DATA FOR THIS EXERCISE =

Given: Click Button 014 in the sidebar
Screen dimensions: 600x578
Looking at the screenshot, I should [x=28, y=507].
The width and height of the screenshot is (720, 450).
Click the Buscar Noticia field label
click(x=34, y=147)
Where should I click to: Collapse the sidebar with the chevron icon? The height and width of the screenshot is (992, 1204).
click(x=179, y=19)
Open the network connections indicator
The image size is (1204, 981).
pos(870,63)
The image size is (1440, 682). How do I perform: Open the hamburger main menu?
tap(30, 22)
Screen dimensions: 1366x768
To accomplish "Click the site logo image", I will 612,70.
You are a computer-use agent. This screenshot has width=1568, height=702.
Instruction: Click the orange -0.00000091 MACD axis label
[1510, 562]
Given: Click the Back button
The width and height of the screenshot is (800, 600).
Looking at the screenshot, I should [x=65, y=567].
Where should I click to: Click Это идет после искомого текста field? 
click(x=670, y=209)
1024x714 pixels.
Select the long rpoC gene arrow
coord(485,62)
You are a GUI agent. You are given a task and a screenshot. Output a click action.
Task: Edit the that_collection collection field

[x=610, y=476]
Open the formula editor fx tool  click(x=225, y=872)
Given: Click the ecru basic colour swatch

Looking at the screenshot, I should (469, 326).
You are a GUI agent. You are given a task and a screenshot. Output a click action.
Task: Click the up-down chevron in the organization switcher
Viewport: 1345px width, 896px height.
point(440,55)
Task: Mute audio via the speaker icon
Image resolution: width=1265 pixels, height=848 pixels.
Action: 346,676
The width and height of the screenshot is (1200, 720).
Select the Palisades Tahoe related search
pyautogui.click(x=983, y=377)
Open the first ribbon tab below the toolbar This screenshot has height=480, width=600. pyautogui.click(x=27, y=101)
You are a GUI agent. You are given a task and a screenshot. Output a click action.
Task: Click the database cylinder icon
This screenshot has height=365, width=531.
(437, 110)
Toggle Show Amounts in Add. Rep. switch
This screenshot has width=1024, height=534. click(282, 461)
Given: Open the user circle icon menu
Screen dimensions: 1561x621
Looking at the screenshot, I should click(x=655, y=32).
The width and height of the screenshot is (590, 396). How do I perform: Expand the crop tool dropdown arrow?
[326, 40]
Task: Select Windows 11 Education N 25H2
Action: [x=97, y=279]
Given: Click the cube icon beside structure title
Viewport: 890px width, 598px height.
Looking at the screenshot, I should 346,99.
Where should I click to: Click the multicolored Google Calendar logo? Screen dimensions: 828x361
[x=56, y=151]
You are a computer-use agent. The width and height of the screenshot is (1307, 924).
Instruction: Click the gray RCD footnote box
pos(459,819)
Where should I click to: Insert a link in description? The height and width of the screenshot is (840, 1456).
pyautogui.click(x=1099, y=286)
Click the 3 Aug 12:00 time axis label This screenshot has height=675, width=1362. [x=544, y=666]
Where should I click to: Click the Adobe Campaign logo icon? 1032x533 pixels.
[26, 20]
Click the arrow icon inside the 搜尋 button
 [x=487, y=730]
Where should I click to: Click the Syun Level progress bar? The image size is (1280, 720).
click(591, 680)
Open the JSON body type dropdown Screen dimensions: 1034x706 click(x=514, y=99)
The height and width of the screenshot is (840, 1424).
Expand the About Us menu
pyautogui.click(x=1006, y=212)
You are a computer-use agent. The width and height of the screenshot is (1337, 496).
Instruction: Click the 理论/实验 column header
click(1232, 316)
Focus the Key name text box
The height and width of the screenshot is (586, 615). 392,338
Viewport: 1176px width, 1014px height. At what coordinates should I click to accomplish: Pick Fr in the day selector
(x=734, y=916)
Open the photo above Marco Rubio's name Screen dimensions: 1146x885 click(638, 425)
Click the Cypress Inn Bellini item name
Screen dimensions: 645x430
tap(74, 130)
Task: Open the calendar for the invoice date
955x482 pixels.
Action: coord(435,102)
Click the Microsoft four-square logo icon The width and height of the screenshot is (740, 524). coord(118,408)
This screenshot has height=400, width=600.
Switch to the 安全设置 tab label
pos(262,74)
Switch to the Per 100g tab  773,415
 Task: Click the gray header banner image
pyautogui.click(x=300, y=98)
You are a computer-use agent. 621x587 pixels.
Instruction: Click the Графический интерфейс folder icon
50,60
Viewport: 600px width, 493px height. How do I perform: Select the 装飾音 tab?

WHAT TO DO =
Line tally for "computer": say how many lines of the records above contain it, and give nothing but the number.

REPLY =
4